**Your task:**
Copy every entry below exactly as it appears, leaving out the images.
---+---
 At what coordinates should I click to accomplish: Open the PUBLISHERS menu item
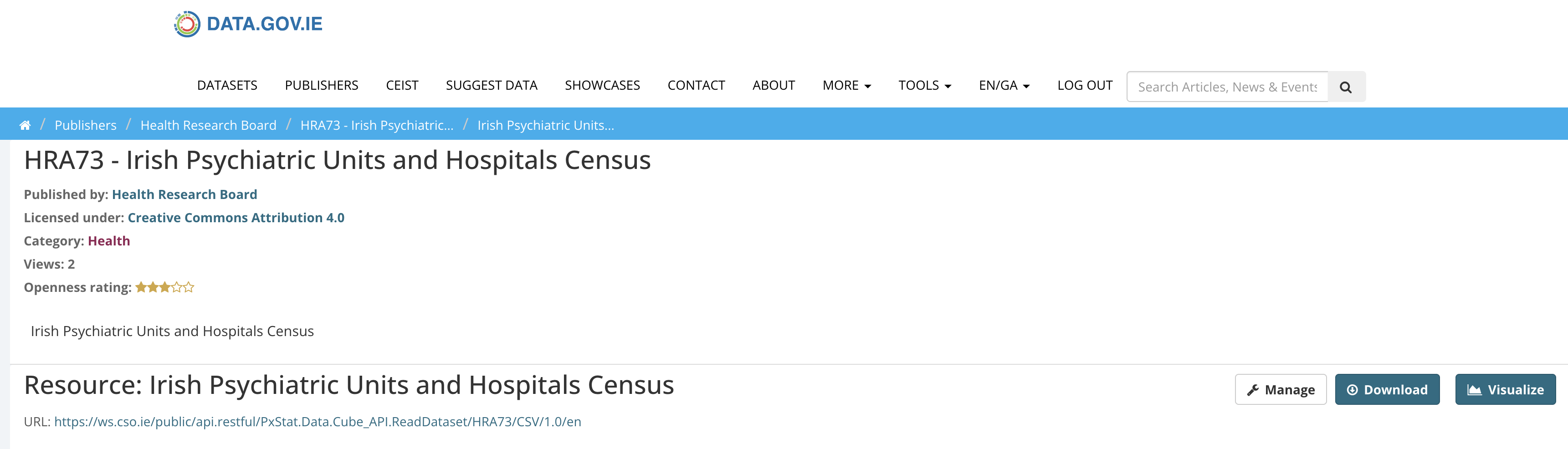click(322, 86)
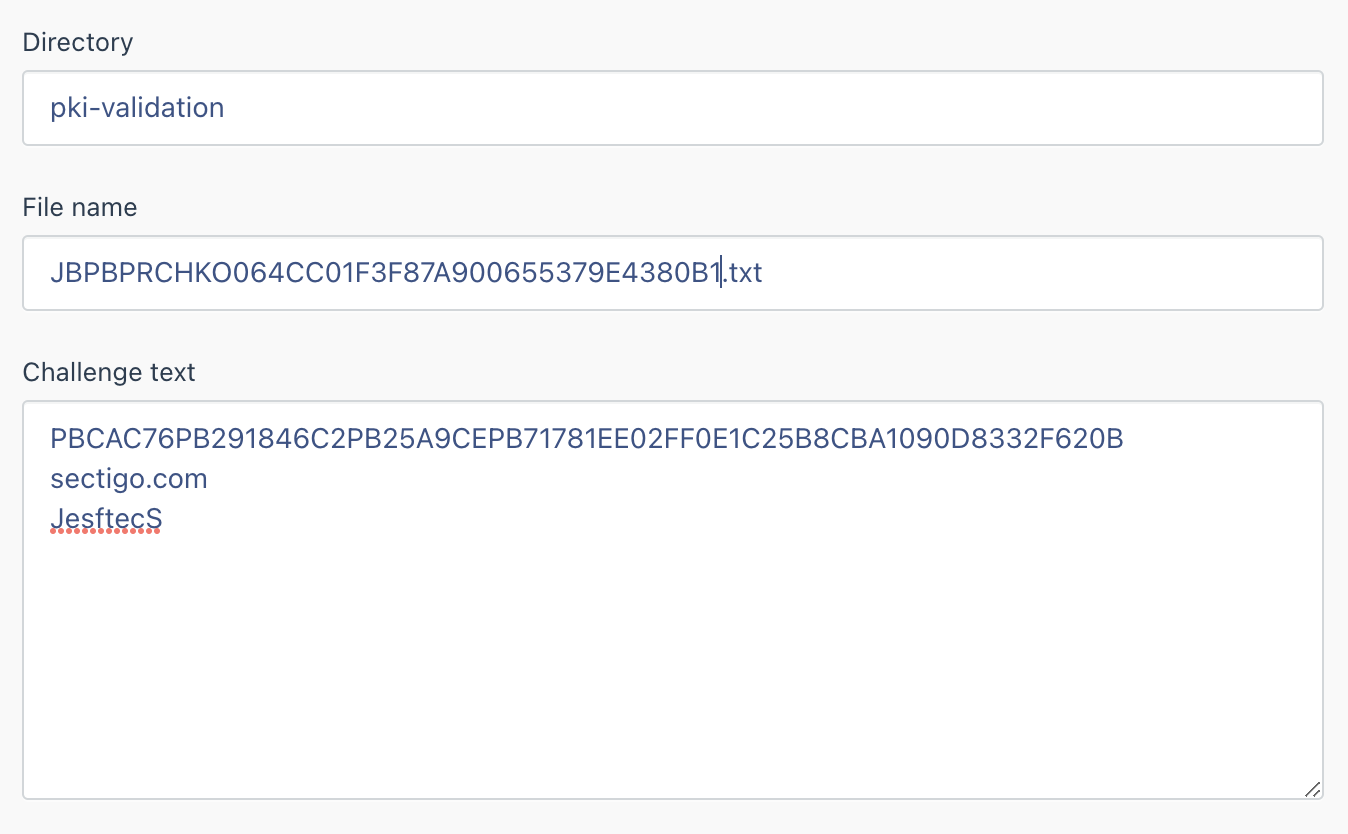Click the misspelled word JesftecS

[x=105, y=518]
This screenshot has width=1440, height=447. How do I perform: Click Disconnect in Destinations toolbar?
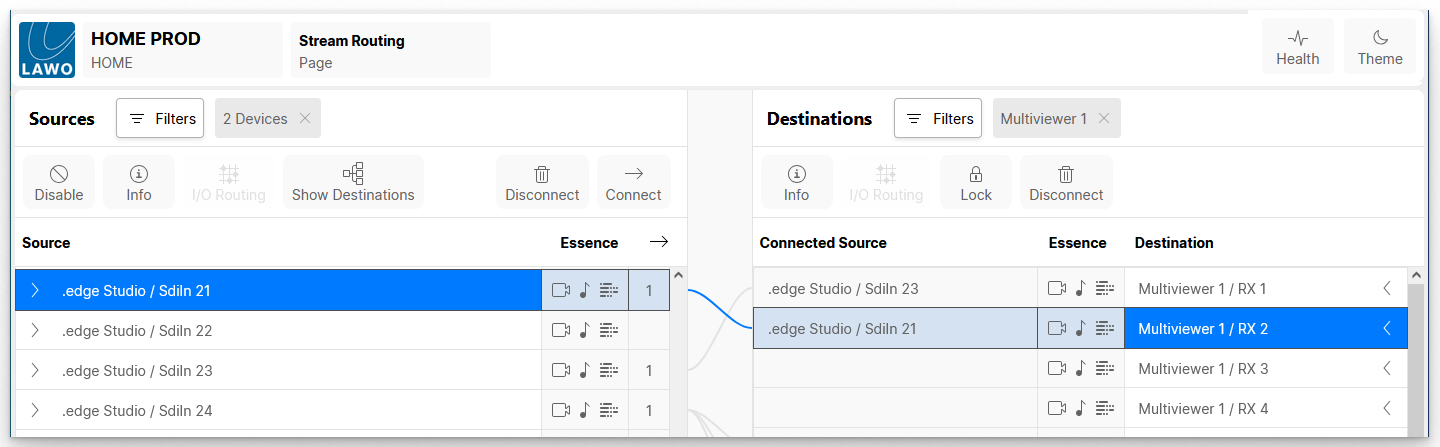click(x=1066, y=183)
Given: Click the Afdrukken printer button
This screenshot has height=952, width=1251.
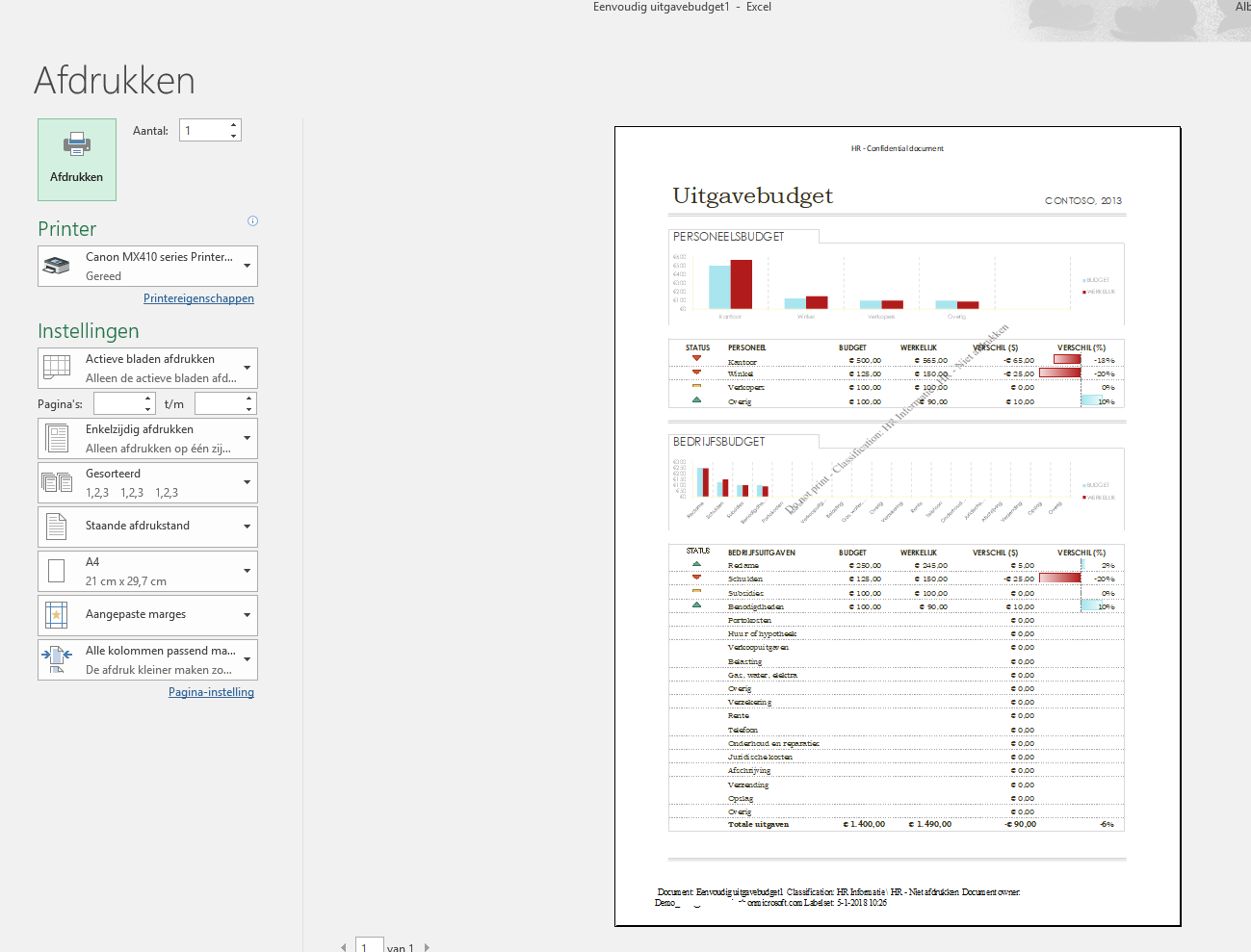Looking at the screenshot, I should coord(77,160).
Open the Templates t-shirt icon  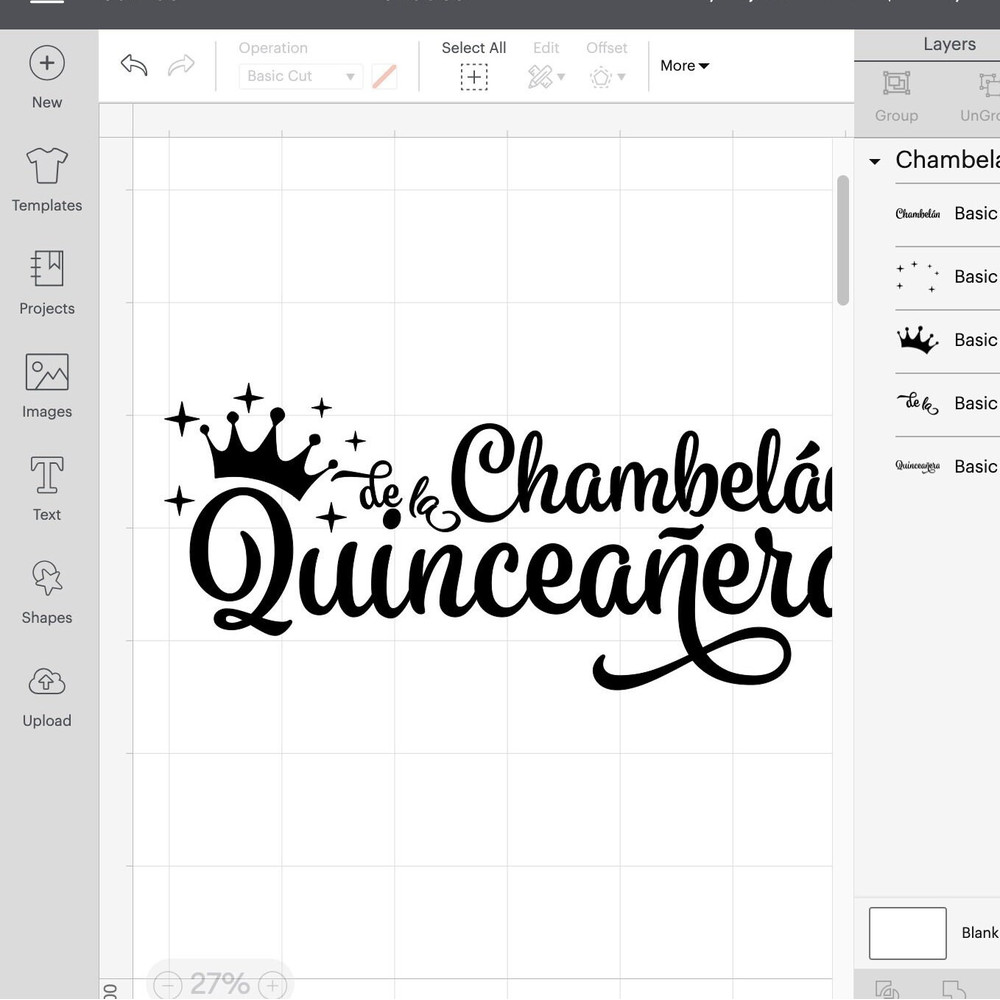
---+---
**Answer space:**
 At what coordinates should I click to accomplish: Open the PUBLISHERS menu item
click(322, 86)
Click the misspelled word JesftecS

[x=105, y=518]
This screenshot has width=1440, height=447. How do I perform: Click Disconnect in Destinations toolbar?
click(x=1066, y=183)
Given: Click the Afdrukken printer button
This screenshot has height=952, width=1251.
Looking at the screenshot, I should coord(77,160).
Open the Templates t-shirt icon  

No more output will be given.